ResultSet File Storage

    Linkis faces the need to store multiple types of data in files, such as storing Hive table data in files, and hopes to save metadata information such as field types, column names, and comments.

    Existing file storage solutions generally only support specific data types for storage. For example, ORC supports data tables but does not support the storage of unstructured data.

    At the same time, support for saving special characters is also the reason that prompted us to define a new file format. For example, if there are special characters such as line breaks in a field in textFile, the content will be abnormal when it is parsed and read.

    Finally, if the content of the file is too large, Linkis usually hopes to provide a paging function. Existing file storage schemes only support how many bytes are skipped, but do not support how many lines are skipped, or only read a certain line in the file.

    Linkis defines a file storage format Dolphin file that stores multiple data types.

    The file structure of Dolphin is shown in the figure above:

    • The Dolphin logo is stored at the beginning of the file to distinguish whether the file is a Dolphin file

    • Metadata: content metadata information

    • RowData: Row data.

      RowData stores a row of data, such as the data of a row of the table, including the length of the row data and the Byte information of the row data.

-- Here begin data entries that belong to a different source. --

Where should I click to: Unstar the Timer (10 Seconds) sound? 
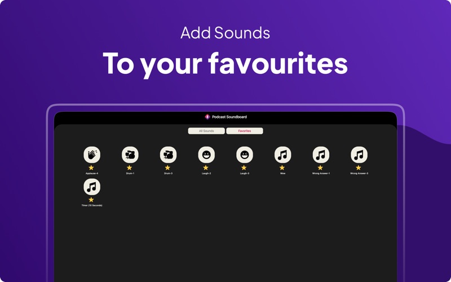click(91, 200)
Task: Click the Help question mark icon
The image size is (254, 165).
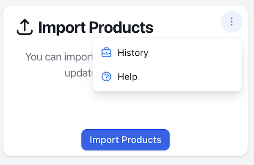Action: (106, 77)

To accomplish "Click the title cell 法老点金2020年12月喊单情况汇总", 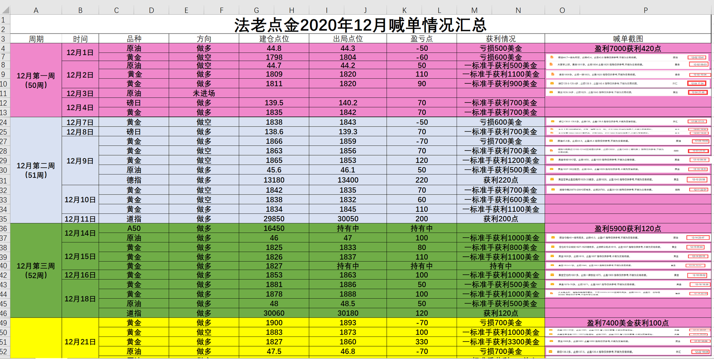I will pyautogui.click(x=361, y=25).
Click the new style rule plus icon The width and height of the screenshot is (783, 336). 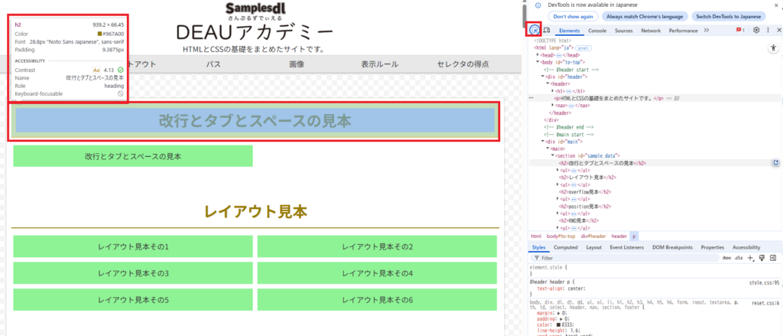751,258
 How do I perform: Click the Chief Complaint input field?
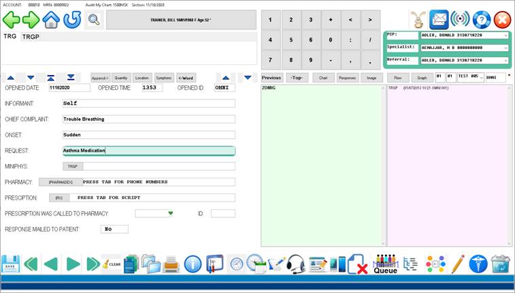(x=148, y=119)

    • PostData: Basic file information

    Among them, PostData is the basic information of the file mainly composed of:

    • type: the type of storage content

    • Codec: encoding format

    • Statistical information: The statistical information of the file content includes the number of lines, the maximum and minimum values, etc.

    The specific process of reading and writing Dolphin files is as follows:

    Dolphin file read and write flow chart

    When the user needs to store the contents of a file (for example: table) in a Dolphin file, the steps are as follows:

    1. Write Dolphin file ID

    2. Write data type Type

    3. Through the serializer (Serializer), write Metadata (metadata) such as the column name of the table, the type of each column, column comments, etc.;

    4. After writing the row of data, it will update the statistical information (Statistical information), increase the number of row records, update the maximum and minimum values ​​of each column, etc.;

    5. DolphinWriter writes PostData (basic information) composed of statistical information and encoding information to the Dolphin file;

    The steps for users to read the contents of the Dolphin file are as follows:

    1. Read the Dolphin file ID, and throw an exception if it is not a Dolphin file;

    2. If the user only needs to read Statistical information, read the length of PostData, and obtain PostData according to the length.

      Through PostData, the basic information is parsed into corresponding Type, Codec, MetaData, and Statistical information.

      Return to complete this reading operation.

    3. If the user wants to read data, first read the data type Type.

    4. Read the Metadata information, get the Deserializer through Type, and encapsulate the read Bytes data into MetaData

    5. Read the row length index, and read the row Bytes through the row length index. Obtain Deserializer through Type, convert Bytes into Record data, and encapsulate RowData with Record and MetaData;

    6. The read RowData row content is given to the user to complete the entire reading.

    Question: How to read a row? How many lines to start reading?

    Answer: When writing a row, the row length index will be written first, so that the user can read the index and skip row reading through the row length index when reading;

    The serializer (Serializer) serializes the data into a byte array, and the deserializer (Deserializer) parses the byte array into string data to achieve correct reading and writing of special characters;

    Serializer and Deserializer are related to Type. Different data types can define different Serializer and Deserializer.